I guess I agree with necessity to define standard binary XML format, and I
did hear that it has generated sufficient interest that there is a focus
group created for that within W3C, if I am right..
good reasoning, and thanks for the mail.
On Tue, 18 Nov 2003, Bob Wyman wrote:
> The easiest way to encourage them not to define a *custom*
> binary format is to make it easy for them to use a *standard* binary
> format that interchanges well with code designed to process XML. Of
> course, what I'm suggesting is that by supporting the use of ASN.1
> defined encodings we can get binary/XML interchange and preserve our
> investment in tools like SAX, DOM, etc. This is because the ASN.1
> defined encodings (BER, PER, etc.) provide *lossless* encoding of XML
> data in highly compact binary forms. (I wouldn't be surprised, for
> instance, if a typical word documents ended up being less than 10% of
> the original size if encoded in PER...)
> I must say that I'm very concerned about the impact that Word
> documents in XML are going to have on the whole "XML movement." While
> people have grumbled about XML's size for a long time, most people
> haven't been exposed to the elephantine monsters that result when you
> convert Word to XML. ("The Word document that ate my disk...") This is
> going to start a whole series of companies and projects that will
> "address the problem of XML storage compression."... Unfortunately,
> most of those projects will be describing XML as a bug that needs to
> be fixed. The "bad press" for XML will not be pleasant and may give
> folk like Microsoft the cover they need to define "more efficient"
> *custom* formats in the future. I personally feel that it is vital to
> the "XML movement" that we be aggressive and accept existing,
> standard, ASN.1 defined encodings as binary peers of XML in order to
> address the storage space issue immediately.
> Microsoft has defined their schema using WXS. However, since
> the mapping from WXS to ASN.1 is defined (X.694), that means that by
> releasing they WXS, they have defined more than the XML schema for
> Word -- they have also defined the ASN.1 schema for Word.
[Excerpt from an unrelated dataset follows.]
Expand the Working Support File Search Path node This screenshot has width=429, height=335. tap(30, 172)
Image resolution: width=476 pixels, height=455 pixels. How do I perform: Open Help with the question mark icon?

At this
> point, providing compressed binary support for Word documents is a
> trivial matter.
> There is actually an interesting opportunity here... If one or
> more of the recent "open office" products were to provide
> XML-compatible ASN.1 encoding support, then they would be able to
> argue that they have all of the benefits of the XML encodings that
> Microsoft supports while also addressing the needs of customers by
> providing highly compressed binary encodings. So far, all the
> Office-alternatives, have been limited to arguing that they are "just
> as good" as Microsoft's Office. If they were to embrase compact binary
> encodings that are XML-compatible, then they would be able to argue
> that they are "better."
> In summary: If you want to avoid *custom* binary formats,
> ensure that *standard* binary formats are available and supported.
> bob wyman